Competitive Fitness Activities - Unit Olympics

The unit olympics is a multifaceted event that can be tailored to any unit to provide athletic participation for all soldiers. The objective is to incorporate into a team-level competition athletic, events that represent all five fitness components. The competition can be within a unit or between competing units. When conducted with enthusiasm, it promotes team spirit and provides a good workout. It is a good diversion from the regular PT session.
A unit olympics, if well promoted from the top and well staged by the project NCO or officer, can be a good precursor to an SDT or the EIB test.
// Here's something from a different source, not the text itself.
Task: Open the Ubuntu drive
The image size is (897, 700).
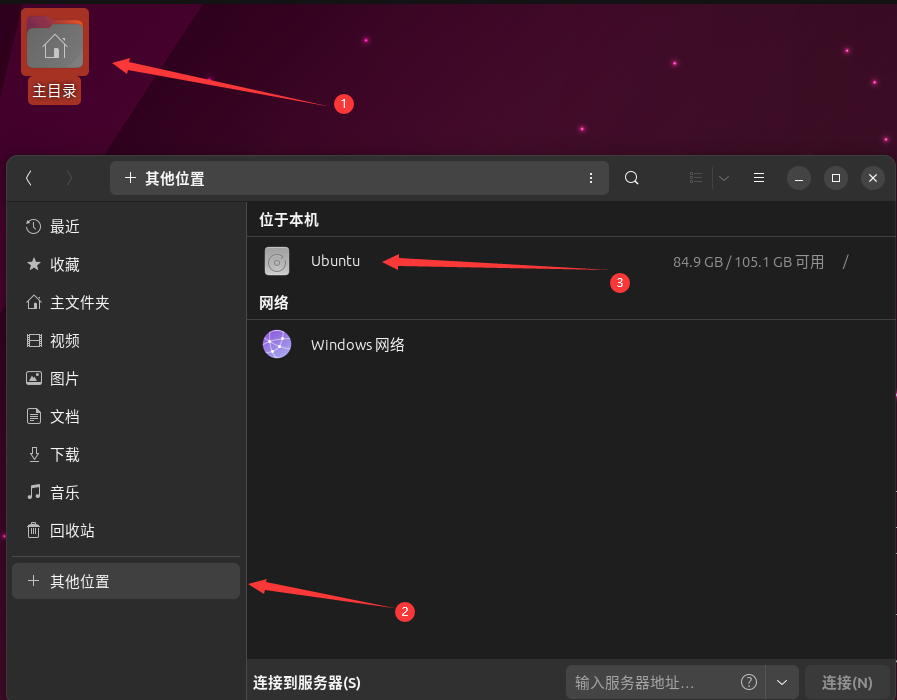Action: (334, 260)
The Olympics should include events that challenge the soldiers’ muscular strength and endurance, aerobic endurance, flexibility, agility, speed, and related sports skills.
Events can be held for both individuals and teams, and they should be designed so that both male and female soldiers can take part. Each soldier should be required to do a minimum number of events. Teams should wear a distinctively marked item such as a T-shirt or arm band. This adds character to the event and sets teams apart from each other. A warm-up should precede and a cool-down should follow the events.
The following are examples of athletic events that could be included in a unit Olympics:

Push-Up Derby
This is a timed event using four-member teams. The objective is for the team to do as many correct push-ups as possible within a four-minute time limit. Only one team member does push-ups at a time. The four team members may rotate as often as desired.

Sandbag Relay
This event uses four-man teams for a running relay around a quarter-mile track carrying sandbags. One player from each team lines up at the starting line with a full sandbag in each hand. He hands the sandbags off to a teammate when he finishes his part of the race. This continues until the last team player crosses the finish line. Placings are determined by the teams’ order of finish.

Team Flexibility
In this event, if teams are numerically equal, all members of each team should participate. If not, as many team members should participate as possible. Each team’s anchor person places his foot against a wall or a curb. He stretches his other foot as far away as possible as in doing a split. The next team member puts one foot against the anchor man’s extended foot and does a split-stretch. This goes on until all team members are stretched. They cover as much distance as possible keeping in contact with each other. The team that stretches farthest from the start point without a break in their chain is the winner.

Medicine-Ball Throw
This event uses four-member teams. The teams begin by throwing the ball from the same starting line. When it lands, the ball is marked for each team thrower, and the next team player throws from this spot. This is repeated until all the team’s players have thrown. The team whose combined throws
cover the most distance is the winner.

Job-Related Events
The organizer should use his imagination when planning activities. He may incorporate soldier skills required of an MOS. For instance, he could devise a timed land-navigation event geared toward soldiers with an MOS of 11 C. The team would carry an 81-mm mortar (tube, tripod, and baseplate) to three different locations, each a mile apart, and set it up in a firing configuration. This type of event is excellent for fine-tuning job skills and is also physically challenging.

The commander, ranking person, or ceremony host gives an inspirational speech before the opening ceremonies, welcoming competitors and wishing them good luck. The Olympics is officially opened with a torch lighting. This is followed by a short symbolic parade of all the teams. The teams are then put back into formation, and team captains lead motivating chants. The master of ceremonies (MC) announces the sequence of events and rules for each event. The games then begin.

The MC should have one assistant per team who will judge that one team during each event. Assistants give input on events that need a numerical count. The MC monitors the point accumulation of each team. Points are awarded for each event as follows:
• First = 4 points.
• Second = 3 points.
• Third = 2 points.
• Fourth = 1 point.
When two teams tie an event, the Points are added together and split equally between them. After the competition ends, the totaled point scores for each team are figured. The first- through fourth-place teams are then recognized.